» What to work on:
Work through the data line by line, gathering every line that has the word "agent".

Stored data
----------

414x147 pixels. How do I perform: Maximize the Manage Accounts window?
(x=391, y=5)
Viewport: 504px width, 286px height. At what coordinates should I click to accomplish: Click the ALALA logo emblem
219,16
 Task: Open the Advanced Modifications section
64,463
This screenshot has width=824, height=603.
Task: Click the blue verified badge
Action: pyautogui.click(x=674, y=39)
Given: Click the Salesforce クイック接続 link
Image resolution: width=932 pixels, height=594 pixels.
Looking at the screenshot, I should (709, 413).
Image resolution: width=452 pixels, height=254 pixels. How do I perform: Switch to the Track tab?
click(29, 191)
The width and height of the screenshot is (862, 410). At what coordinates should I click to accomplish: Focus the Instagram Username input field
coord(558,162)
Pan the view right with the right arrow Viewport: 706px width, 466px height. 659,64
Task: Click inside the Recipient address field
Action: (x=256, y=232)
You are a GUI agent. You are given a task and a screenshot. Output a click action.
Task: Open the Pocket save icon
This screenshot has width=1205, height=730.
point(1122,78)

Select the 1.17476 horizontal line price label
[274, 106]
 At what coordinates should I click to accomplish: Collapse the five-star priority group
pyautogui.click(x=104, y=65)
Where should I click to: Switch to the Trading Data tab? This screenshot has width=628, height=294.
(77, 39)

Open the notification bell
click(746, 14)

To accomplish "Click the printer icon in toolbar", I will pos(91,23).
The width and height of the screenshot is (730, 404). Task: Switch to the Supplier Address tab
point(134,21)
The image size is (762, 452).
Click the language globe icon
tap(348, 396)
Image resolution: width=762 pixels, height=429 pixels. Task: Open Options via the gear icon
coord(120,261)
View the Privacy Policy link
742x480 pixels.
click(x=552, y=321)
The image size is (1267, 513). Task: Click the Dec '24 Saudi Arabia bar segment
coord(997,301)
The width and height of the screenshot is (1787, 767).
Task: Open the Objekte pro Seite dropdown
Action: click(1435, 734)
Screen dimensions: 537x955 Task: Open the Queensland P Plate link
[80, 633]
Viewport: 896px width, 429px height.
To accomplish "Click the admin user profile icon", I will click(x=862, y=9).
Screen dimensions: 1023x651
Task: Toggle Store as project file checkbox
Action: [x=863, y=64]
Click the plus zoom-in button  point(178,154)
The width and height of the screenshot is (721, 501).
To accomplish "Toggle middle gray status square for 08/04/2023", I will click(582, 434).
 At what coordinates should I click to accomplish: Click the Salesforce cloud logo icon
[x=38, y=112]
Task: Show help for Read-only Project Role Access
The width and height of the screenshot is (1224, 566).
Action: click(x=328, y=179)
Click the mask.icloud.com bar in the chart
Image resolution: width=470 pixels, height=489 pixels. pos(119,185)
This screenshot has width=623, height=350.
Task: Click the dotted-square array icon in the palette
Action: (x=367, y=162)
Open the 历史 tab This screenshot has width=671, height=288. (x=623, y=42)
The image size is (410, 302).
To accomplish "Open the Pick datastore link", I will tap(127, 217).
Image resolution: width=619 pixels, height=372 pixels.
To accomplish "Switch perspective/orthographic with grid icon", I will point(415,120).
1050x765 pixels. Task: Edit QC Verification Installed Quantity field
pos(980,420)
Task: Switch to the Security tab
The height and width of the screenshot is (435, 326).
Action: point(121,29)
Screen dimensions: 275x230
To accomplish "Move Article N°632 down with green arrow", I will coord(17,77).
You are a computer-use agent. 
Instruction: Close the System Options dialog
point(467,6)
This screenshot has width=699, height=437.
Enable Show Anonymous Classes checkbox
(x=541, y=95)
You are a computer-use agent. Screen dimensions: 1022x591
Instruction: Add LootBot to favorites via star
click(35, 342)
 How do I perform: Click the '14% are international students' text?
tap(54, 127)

----------

» Answer section:
You are a GUI agent. You are given a task and a screenshot. Output a click action.
You are a computer-use agent. 
You are a computer-use agent. Screen dimensions: 1022x591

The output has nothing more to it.